[Opening Material provided section]
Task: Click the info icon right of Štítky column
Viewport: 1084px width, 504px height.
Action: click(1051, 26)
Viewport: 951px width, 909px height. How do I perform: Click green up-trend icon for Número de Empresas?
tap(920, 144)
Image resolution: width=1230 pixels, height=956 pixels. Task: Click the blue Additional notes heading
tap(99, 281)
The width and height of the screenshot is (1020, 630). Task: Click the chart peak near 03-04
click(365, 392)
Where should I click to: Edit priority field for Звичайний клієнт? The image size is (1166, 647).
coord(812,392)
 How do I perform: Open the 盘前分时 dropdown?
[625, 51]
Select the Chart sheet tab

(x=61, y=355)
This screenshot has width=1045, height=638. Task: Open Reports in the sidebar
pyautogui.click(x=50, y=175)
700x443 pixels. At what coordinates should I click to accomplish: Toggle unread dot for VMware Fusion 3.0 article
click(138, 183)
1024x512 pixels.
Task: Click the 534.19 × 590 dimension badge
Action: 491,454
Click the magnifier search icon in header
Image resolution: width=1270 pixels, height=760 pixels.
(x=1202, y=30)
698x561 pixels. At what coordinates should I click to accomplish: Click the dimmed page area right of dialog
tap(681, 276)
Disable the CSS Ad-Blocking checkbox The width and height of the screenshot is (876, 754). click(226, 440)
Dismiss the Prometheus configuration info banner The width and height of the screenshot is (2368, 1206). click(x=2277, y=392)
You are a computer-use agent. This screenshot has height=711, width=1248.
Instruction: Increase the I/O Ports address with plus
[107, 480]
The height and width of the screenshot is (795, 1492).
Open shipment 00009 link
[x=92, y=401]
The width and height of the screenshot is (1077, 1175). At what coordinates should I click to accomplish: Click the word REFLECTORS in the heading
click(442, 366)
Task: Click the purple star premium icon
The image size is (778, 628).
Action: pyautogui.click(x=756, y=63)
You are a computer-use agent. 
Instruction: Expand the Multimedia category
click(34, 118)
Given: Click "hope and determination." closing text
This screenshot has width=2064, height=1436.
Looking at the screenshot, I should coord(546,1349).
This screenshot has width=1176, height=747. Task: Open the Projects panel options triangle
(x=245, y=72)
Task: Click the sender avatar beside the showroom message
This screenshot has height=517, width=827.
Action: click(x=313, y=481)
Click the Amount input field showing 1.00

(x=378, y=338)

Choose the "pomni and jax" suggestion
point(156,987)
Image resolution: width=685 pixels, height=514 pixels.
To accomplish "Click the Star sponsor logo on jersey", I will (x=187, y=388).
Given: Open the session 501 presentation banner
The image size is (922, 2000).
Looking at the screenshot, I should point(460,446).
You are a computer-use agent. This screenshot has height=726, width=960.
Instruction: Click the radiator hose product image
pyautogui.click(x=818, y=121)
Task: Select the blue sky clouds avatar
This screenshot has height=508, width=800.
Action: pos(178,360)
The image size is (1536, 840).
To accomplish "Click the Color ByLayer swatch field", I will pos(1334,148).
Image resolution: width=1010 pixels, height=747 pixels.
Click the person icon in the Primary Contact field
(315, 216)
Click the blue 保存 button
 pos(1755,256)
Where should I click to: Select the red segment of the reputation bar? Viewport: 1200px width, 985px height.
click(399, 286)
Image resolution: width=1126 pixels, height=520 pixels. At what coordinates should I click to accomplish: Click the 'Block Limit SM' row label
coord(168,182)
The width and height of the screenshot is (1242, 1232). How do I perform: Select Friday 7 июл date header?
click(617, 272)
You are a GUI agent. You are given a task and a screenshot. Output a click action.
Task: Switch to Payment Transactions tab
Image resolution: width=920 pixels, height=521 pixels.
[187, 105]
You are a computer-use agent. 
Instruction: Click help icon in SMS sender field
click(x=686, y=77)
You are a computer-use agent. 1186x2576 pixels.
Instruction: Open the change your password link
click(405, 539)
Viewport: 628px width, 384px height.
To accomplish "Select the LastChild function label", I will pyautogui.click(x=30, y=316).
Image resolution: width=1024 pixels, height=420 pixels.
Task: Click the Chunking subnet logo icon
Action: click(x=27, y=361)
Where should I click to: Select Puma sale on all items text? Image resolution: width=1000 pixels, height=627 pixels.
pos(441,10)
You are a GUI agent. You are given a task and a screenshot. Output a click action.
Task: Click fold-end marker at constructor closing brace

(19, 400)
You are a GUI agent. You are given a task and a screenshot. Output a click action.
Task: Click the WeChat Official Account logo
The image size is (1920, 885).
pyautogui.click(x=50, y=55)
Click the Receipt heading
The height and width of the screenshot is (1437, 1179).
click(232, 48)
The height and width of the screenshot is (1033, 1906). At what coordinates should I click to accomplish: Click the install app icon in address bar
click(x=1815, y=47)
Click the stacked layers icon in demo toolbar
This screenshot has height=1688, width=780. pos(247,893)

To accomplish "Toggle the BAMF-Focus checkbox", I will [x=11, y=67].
[Closing Material provided section]
Copy every line above in which the string "checkbox" shows up.

Answer below
Disable the CSS Ad-Blocking checkbox The width and height of the screenshot is (876, 754). click(226, 440)
To accomplish "Toggle the BAMF-Focus checkbox", I will [x=11, y=67].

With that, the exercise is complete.